• [CONSIGNE 1]
Recopiez le passage de l'entretien sur les Jeux olympiques qui va de « Peut-on oser vous » jusqu'à « qui s’y intéressent. » inclus.

• [EXTRAIT DU TEXTE]
__________
Vous qui êtes un amateur de musique et de littérature, pensez-vous qu’il serait intéressant de réintégrer des épreuves artistiques aux JO ?
J’adorerais. Mais je dois être l’un des derniers mohicans à prêcher dans le désert. Je suis réaliste, il ne faut jamais dire jamais, mais ça ne se fera pas. Je crois que les autorités olympiques ont plus de facilité à inclure l’escrime par équipe, sans faire d’obsession (rires), que par exemple les échecs. C’est un sport cérébral on peut dire. Je verrais très, très bien les échecs aux JO. Des épreuves artistiques de peinture, de littérature, composer un poème, un sonnet, etc. Mais dans quelle langue ? Il y a aussi des difficultés inhérentes à ça.
Peut-on oser vous demander ce que vous pensez des sports électroniques ?
Je pense que vous avez la réponse. Que ce soit très à la mode aujourd’hui et que le esport intéresse un certain public, je le conçois très bien. Mais je suis évidemment, entièrement, et intimement persuadé que c’est essentiellement commercial, plus que sportif. Je pense que les chiffres sont un peu gonflés, mais je respecte ceux qui s’y intéressent.
__________
• [CONSIGNE 2]
Réécrivez les entrées depuis leur début jusqu'à la ligne contenant « pos(230,651) » incluse, en remplaçant « Chicago Bulls » par « Boston Celtics » et sans rien modifier d'autre. Ne reprenez pas les images.
__________
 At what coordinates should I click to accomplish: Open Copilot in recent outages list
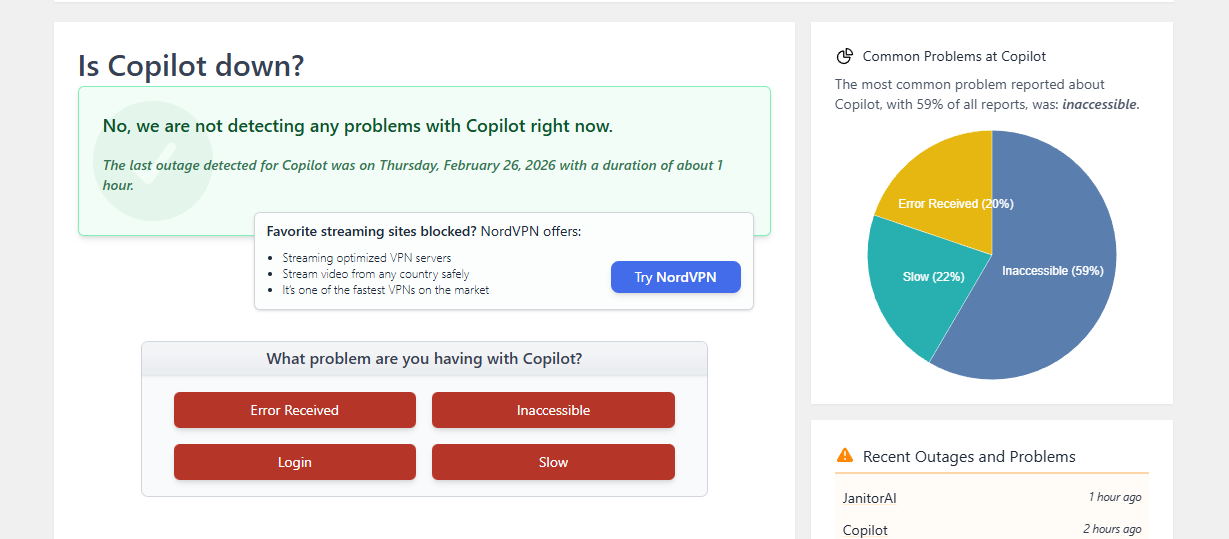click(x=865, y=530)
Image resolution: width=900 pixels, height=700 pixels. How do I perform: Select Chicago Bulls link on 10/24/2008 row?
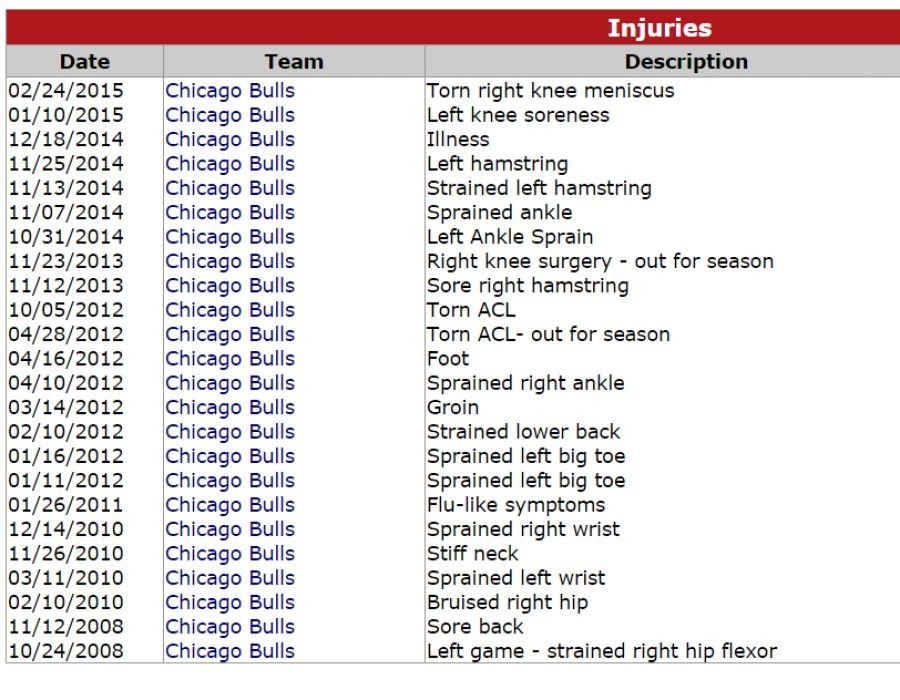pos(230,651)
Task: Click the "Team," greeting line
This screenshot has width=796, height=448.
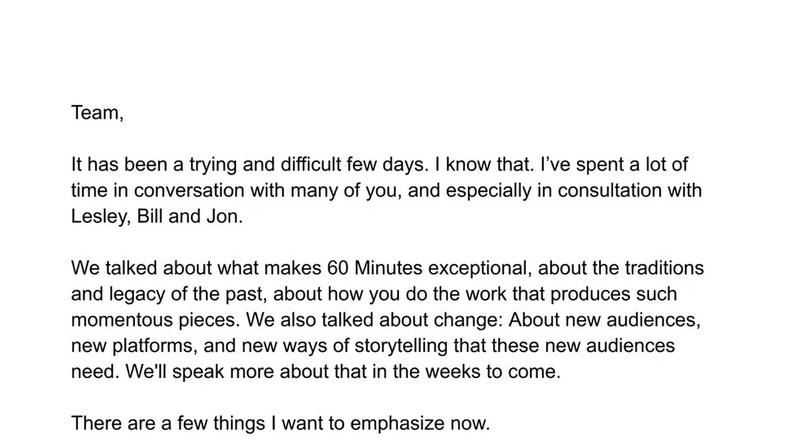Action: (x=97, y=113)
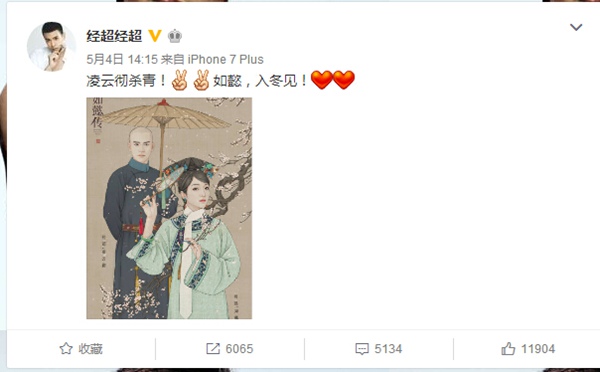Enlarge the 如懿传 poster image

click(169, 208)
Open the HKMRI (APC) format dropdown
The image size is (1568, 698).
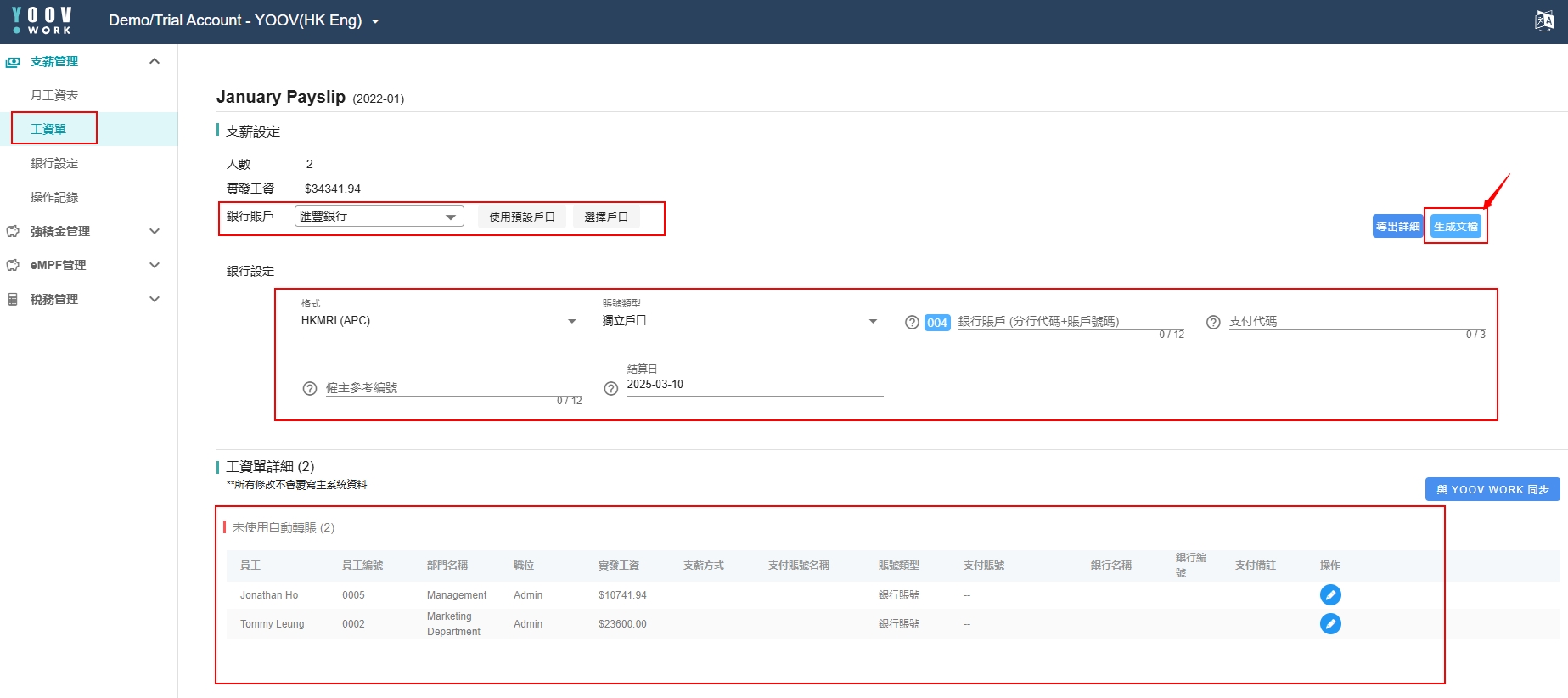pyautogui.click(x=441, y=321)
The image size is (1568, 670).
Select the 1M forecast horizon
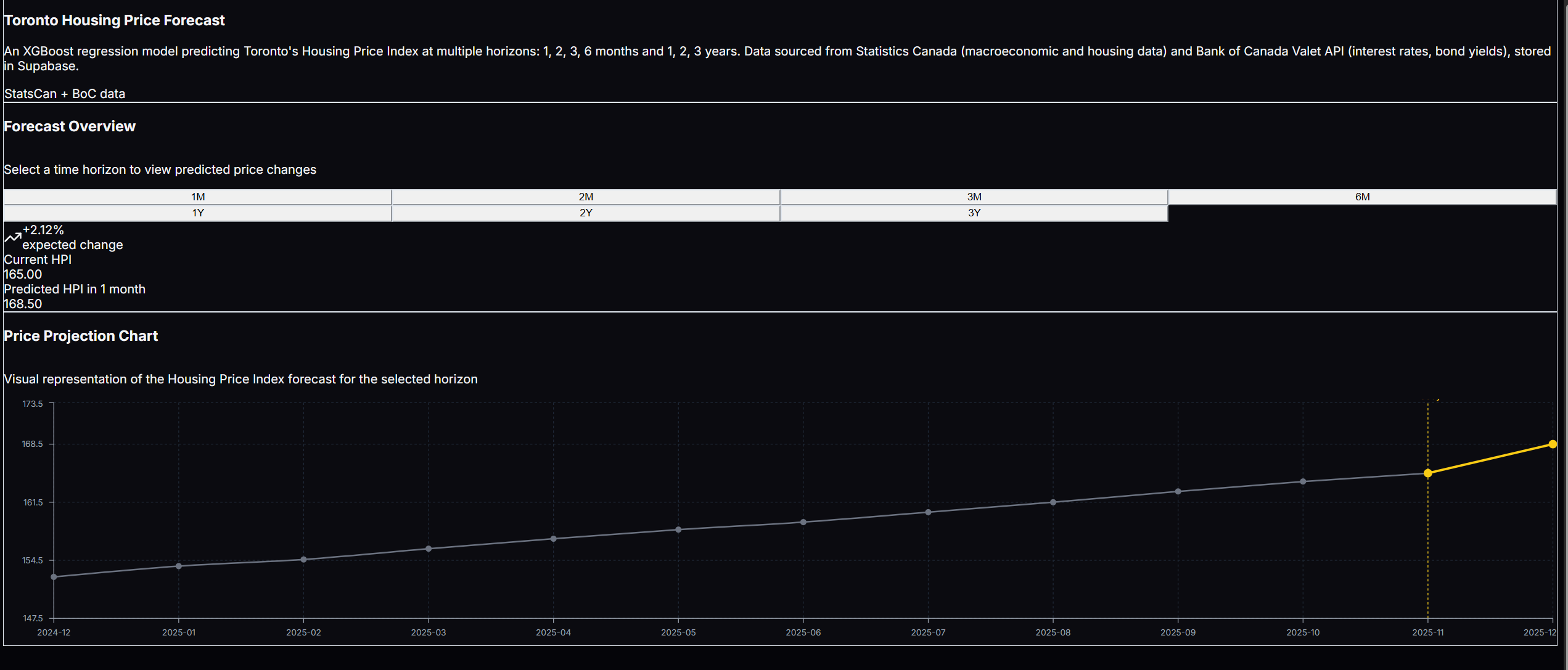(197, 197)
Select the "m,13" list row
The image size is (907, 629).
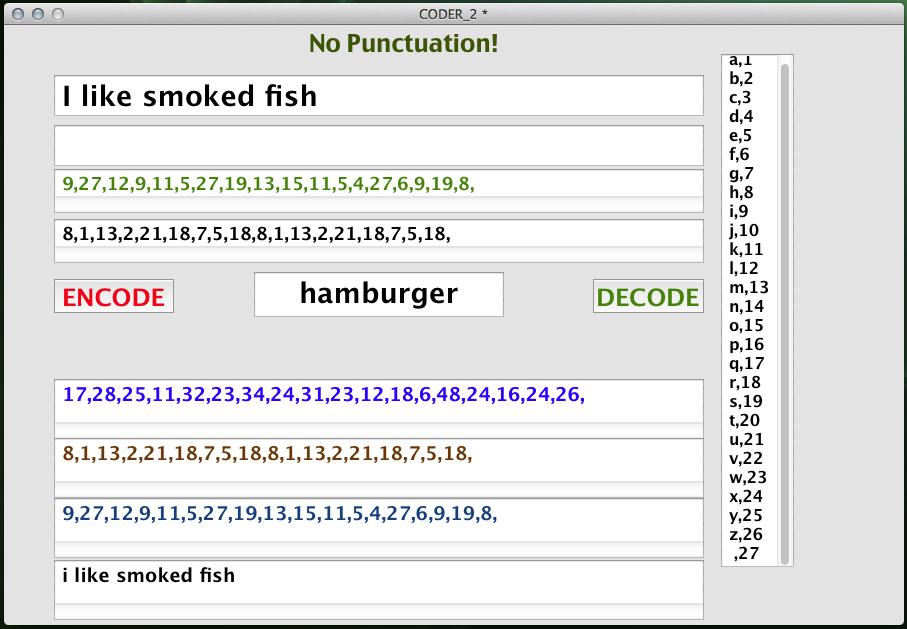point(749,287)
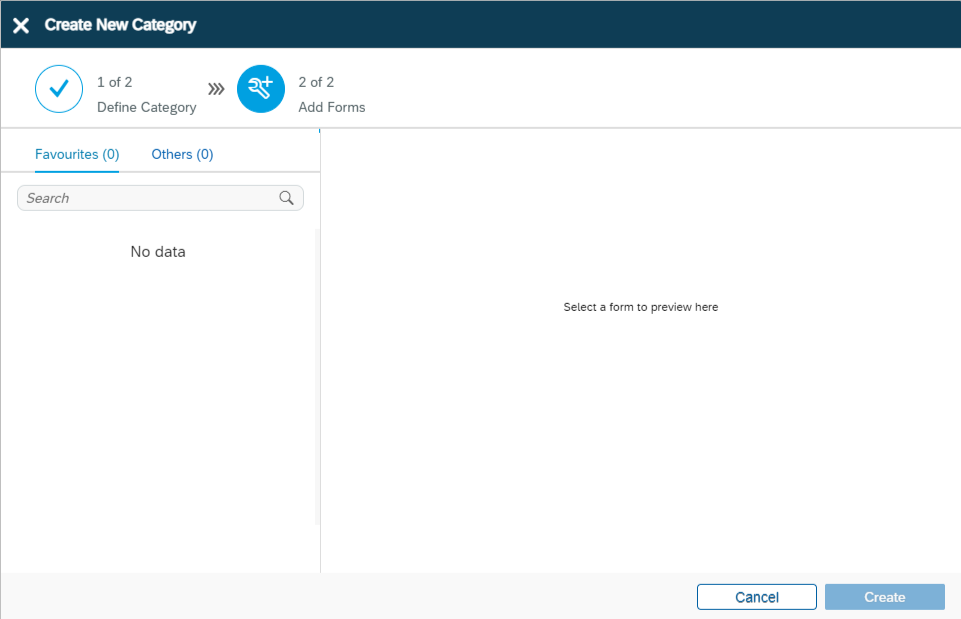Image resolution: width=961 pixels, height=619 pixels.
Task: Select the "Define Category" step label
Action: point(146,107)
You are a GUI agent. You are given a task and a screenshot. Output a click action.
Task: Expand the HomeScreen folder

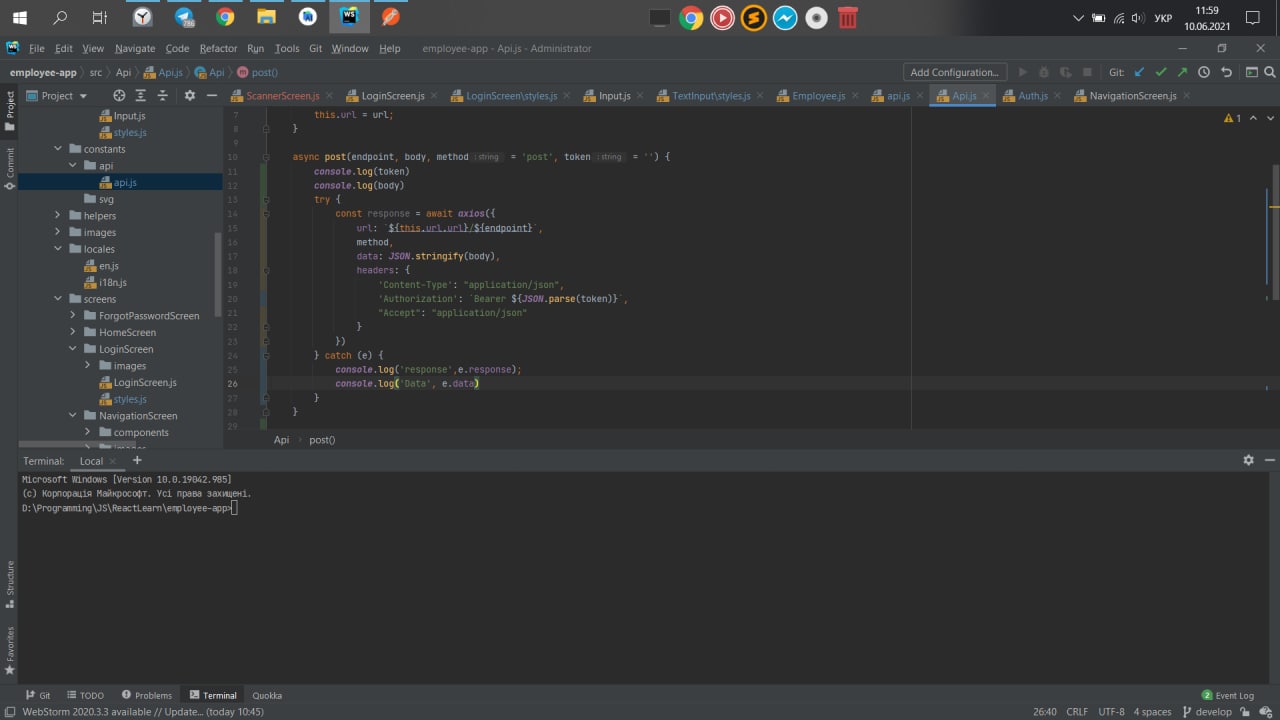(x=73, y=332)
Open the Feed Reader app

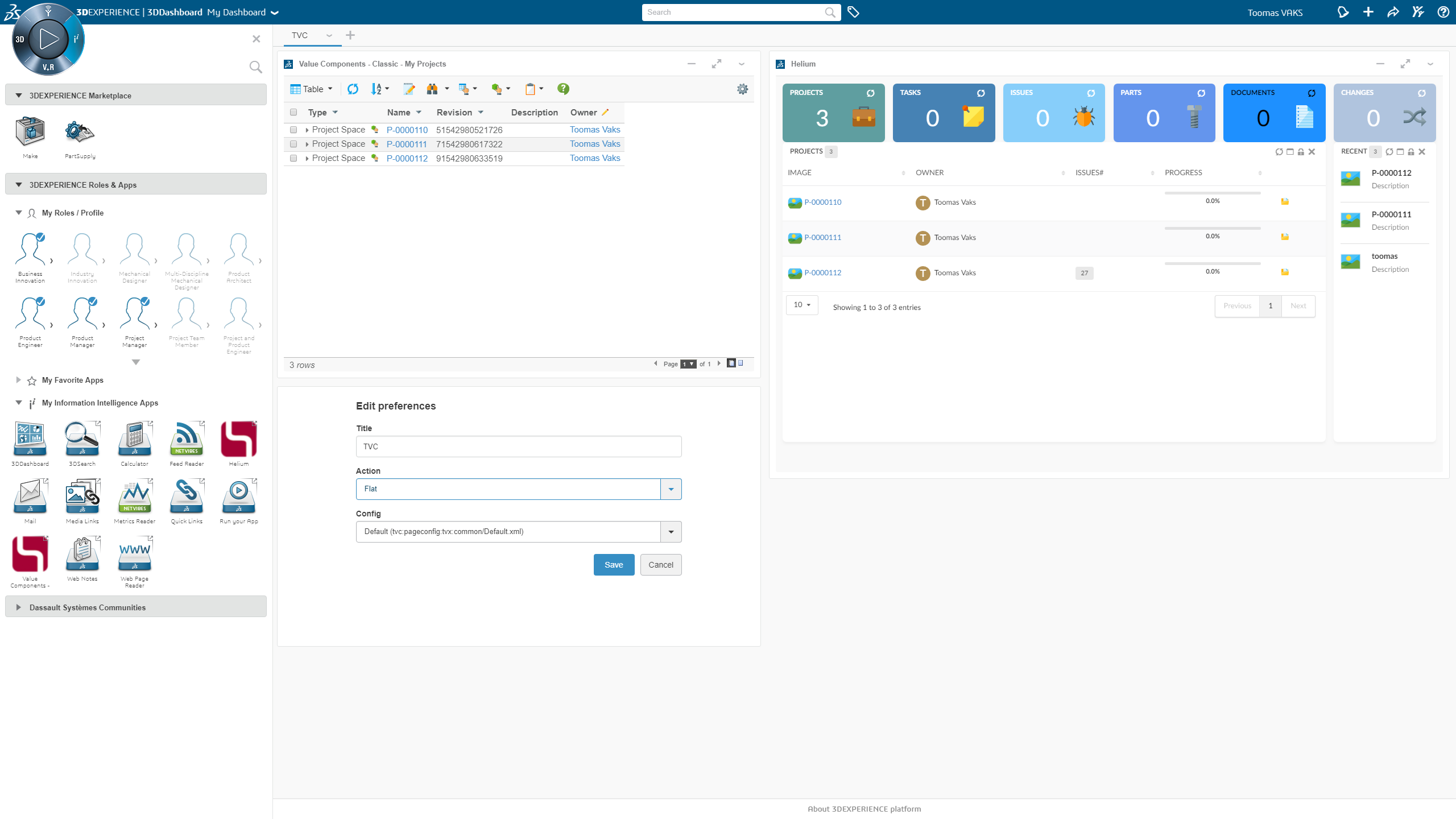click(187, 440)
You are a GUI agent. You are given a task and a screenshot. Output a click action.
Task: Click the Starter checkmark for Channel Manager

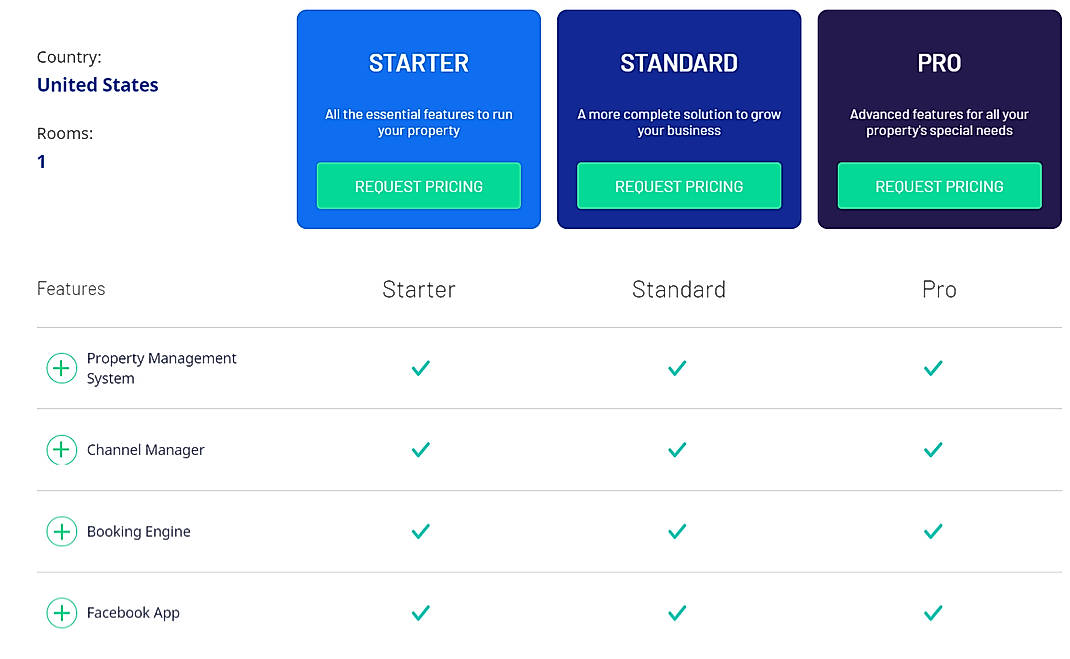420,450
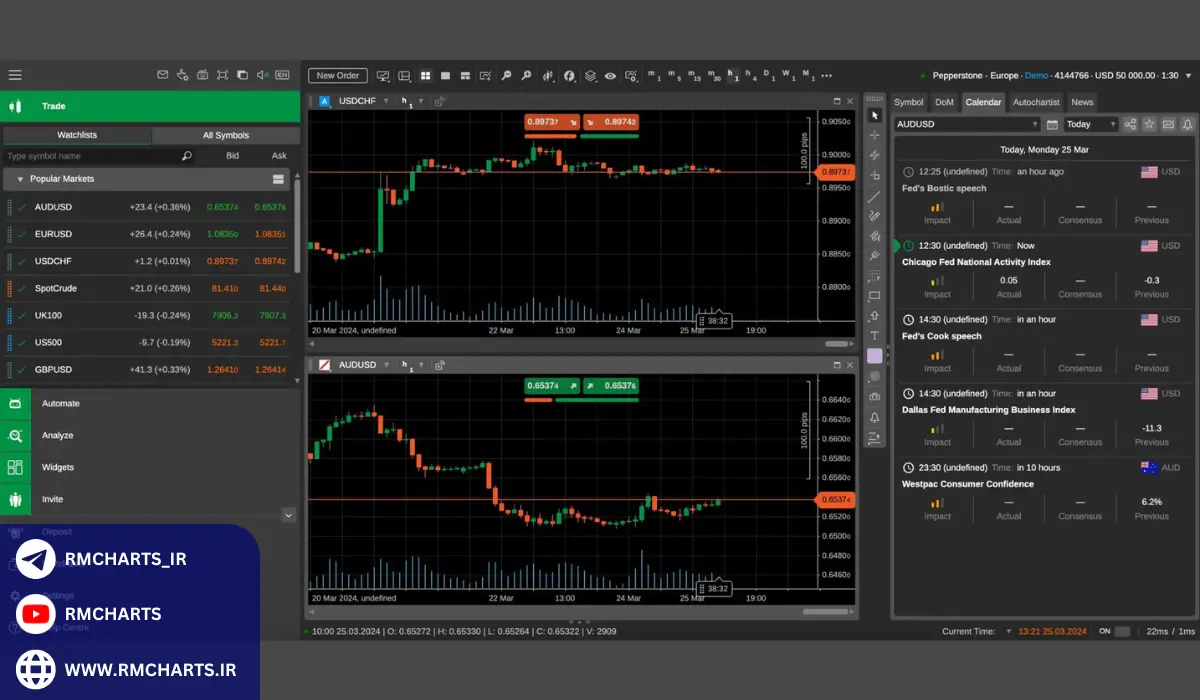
__________
• [RÉSULTAT ATTENDU 1]
Peut-on oser vous demander ce que vous pensez des sports électroniques ?
Je pense que vous avez la réponse. Que ce soit très à la mode aujourd’hui et que le esport intéresse un certain public, je le conçois très bien. Mais je suis évidemment, entièrement, et intimement persuadé que c’est essentiellement commercial, plus que sportif. Je pense que les chiffres sont un peu gonflés, mais je respecte ceux qui s’y intéressent.

• [RÉSULTAT ATTENDU 2]
 At what coordinates should I click to accomplish: Open Copilot in recent outages list
click(x=865, y=530)
Image resolution: width=900 pixels, height=700 pixels. How do I perform: Select Boston Celtics link on 10/24/2008 row?
pos(230,651)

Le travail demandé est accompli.